─── Listed records

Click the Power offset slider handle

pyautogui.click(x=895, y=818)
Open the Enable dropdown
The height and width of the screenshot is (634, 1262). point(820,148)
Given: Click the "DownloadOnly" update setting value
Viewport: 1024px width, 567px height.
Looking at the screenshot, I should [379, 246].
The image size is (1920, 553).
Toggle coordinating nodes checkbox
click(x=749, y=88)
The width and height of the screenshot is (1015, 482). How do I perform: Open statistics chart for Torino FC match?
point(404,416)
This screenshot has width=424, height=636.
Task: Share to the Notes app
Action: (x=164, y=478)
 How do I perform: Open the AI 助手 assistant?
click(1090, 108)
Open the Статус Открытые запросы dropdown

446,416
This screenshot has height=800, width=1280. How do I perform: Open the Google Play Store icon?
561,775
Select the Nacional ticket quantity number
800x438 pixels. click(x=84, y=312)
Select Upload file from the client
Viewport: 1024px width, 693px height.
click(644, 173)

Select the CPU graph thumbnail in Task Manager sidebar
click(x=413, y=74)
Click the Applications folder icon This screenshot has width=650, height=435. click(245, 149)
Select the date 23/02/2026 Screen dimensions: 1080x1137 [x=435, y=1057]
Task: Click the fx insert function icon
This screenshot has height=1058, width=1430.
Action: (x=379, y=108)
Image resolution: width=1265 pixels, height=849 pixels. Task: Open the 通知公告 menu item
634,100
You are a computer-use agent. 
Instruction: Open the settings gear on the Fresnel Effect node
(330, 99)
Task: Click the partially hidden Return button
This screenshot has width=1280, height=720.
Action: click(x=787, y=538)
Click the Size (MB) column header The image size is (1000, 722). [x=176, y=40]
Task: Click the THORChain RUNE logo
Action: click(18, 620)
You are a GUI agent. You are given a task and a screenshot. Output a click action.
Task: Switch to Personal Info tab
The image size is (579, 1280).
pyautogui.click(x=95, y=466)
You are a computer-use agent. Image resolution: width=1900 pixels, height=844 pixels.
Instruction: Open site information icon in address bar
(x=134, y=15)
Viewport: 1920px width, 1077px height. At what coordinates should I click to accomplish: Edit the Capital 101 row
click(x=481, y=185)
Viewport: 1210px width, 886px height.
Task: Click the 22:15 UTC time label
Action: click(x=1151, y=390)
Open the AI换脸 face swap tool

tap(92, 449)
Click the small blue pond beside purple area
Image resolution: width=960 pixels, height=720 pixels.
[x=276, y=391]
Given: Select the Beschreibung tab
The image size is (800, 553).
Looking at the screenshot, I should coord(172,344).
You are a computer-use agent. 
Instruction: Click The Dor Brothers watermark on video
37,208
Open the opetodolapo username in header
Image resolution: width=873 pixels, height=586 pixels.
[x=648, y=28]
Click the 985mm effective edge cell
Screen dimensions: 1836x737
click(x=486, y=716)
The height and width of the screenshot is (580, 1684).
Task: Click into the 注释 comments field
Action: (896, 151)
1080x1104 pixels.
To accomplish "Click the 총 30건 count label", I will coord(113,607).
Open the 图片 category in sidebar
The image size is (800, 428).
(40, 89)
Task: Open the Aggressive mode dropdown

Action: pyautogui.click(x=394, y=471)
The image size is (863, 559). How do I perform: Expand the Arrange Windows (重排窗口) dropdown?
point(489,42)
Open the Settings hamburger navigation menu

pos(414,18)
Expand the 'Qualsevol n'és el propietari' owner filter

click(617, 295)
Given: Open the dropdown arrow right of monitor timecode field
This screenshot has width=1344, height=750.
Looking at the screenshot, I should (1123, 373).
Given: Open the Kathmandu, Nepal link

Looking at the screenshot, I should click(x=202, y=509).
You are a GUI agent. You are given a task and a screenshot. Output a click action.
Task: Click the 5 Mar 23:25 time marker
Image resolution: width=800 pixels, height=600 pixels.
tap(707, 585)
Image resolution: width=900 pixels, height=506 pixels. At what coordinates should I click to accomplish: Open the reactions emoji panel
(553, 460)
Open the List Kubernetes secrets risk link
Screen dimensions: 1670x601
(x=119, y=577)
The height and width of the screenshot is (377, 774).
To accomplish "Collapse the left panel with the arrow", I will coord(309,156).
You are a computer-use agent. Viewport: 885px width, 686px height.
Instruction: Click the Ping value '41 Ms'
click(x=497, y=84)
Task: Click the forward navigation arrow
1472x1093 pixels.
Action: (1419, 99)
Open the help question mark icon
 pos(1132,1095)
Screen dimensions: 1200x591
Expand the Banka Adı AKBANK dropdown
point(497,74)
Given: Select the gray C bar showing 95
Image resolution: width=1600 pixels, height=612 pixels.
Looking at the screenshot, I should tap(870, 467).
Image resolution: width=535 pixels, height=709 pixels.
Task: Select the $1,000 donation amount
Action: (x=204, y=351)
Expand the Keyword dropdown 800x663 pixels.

──────

An exact copy of the entire material is required.

Click the Power offset slider handle

pyautogui.click(x=895, y=818)
Open the Enable dropdown
The height and width of the screenshot is (634, 1262). point(820,148)
Given: Click the "DownloadOnly" update setting value
Viewport: 1024px width, 567px height.
Looking at the screenshot, I should [379, 246].
The image size is (1920, 553).
Toggle coordinating nodes checkbox
click(x=749, y=88)
The width and height of the screenshot is (1015, 482). How do I perform: Open statistics chart for Torino FC match?
point(404,416)
This screenshot has width=424, height=636.
Task: Share to the Notes app
Action: (x=164, y=478)
 How do I perform: Open the AI 助手 assistant?
click(1090, 108)
Open the Статус Открытые запросы dropdown

446,416
This screenshot has height=800, width=1280. How do I perform: Open the Google Play Store icon?
561,775
Select the Nacional ticket quantity number
800x438 pixels. click(x=84, y=312)
Select Upload file from the client
Viewport: 1024px width, 693px height.
click(644, 173)

Select the CPU graph thumbnail in Task Manager sidebar
click(x=413, y=74)
Click the Applications folder icon This screenshot has width=650, height=435. click(245, 149)
Select the date 23/02/2026 Screen dimensions: 1080x1137 [x=435, y=1057]
Task: Click the fx insert function icon
This screenshot has height=1058, width=1430.
Action: (x=379, y=108)
Image resolution: width=1265 pixels, height=849 pixels. Task: Open the 通知公告 menu item
634,100
You are a computer-use agent. 
Instruction: Open the settings gear on the Fresnel Effect node
(330, 99)
Task: Click the partially hidden Return button
This screenshot has width=1280, height=720.
Action: click(x=787, y=538)
Click the Size (MB) column header The image size is (1000, 722). [x=176, y=40]
Task: Click the THORChain RUNE logo
Action: click(18, 620)
You are a GUI agent. You are given a task and a screenshot. Output a click action.
Task: Switch to Personal Info tab
The image size is (579, 1280).
pyautogui.click(x=95, y=466)
You are a computer-use agent. Image resolution: width=1900 pixels, height=844 pixels.
Instruction: Open site information icon in address bar
(x=134, y=15)
Viewport: 1920px width, 1077px height. At what coordinates should I click to accomplish: Edit the Capital 101 row
click(x=481, y=185)
Viewport: 1210px width, 886px height.
Task: Click the 22:15 UTC time label
Action: click(x=1151, y=390)
Open the AI换脸 face swap tool

tap(92, 449)
Click the small blue pond beside purple area
Image resolution: width=960 pixels, height=720 pixels.
[x=276, y=391]
Given: Select the Beschreibung tab
The image size is (800, 553).
Looking at the screenshot, I should coord(172,344).
You are a computer-use agent. 
Instruction: Click The Dor Brothers watermark on video
37,208
Open the opetodolapo username in header
Image resolution: width=873 pixels, height=586 pixels.
[x=648, y=28]
Click the 985mm effective edge cell
Screen dimensions: 1836x737
click(x=486, y=716)
The height and width of the screenshot is (580, 1684).
Task: Click into the 注释 comments field
Action: (896, 151)
1080x1104 pixels.
To accomplish "Click the 총 30건 count label", I will coord(113,607).
Open the 图片 category in sidebar
The image size is (800, 428).
(40, 89)
Task: Open the Aggressive mode dropdown

Action: pyautogui.click(x=394, y=471)
The image size is (863, 559). How do I perform: Expand the Arrange Windows (重排窗口) dropdown?
point(489,42)
Open the Settings hamburger navigation menu

pos(414,18)
Expand the 'Qualsevol n'és el propietari' owner filter

click(617, 295)
Given: Open the dropdown arrow right of monitor timecode field
This screenshot has width=1344, height=750.
Looking at the screenshot, I should (1123, 373).
Given: Open the Kathmandu, Nepal link

Looking at the screenshot, I should click(x=202, y=509).
You are a GUI agent. You are given a task and a screenshot. Output a click action.
Task: Click the 5 Mar 23:25 time marker
Image resolution: width=800 pixels, height=600 pixels.
tap(707, 585)
Image resolution: width=900 pixels, height=506 pixels. At what coordinates should I click to accomplish: Open the reactions emoji panel
(553, 460)
Open the List Kubernetes secrets risk link
Screen dimensions: 1670x601
(x=119, y=577)
The height and width of the screenshot is (377, 774).
To accomplish "Collapse the left panel with the arrow", I will coord(309,156).
You are a computer-use agent. Viewport: 885px width, 686px height.
Instruction: Click the Ping value '41 Ms'
click(x=497, y=84)
Task: Click the forward navigation arrow
1472x1093 pixels.
Action: (1419, 99)
Open the help question mark icon
 pos(1132,1095)
Screen dimensions: 1200x591
Expand the Banka Adı AKBANK dropdown
point(497,74)
Given: Select the gray C bar showing 95
Image resolution: width=1600 pixels, height=612 pixels.
Looking at the screenshot, I should tap(870, 467).
Image resolution: width=535 pixels, height=709 pixels.
Task: Select the $1,000 donation amount
Action: (x=204, y=351)
Expand the Keyword dropdown 800x663 pixels.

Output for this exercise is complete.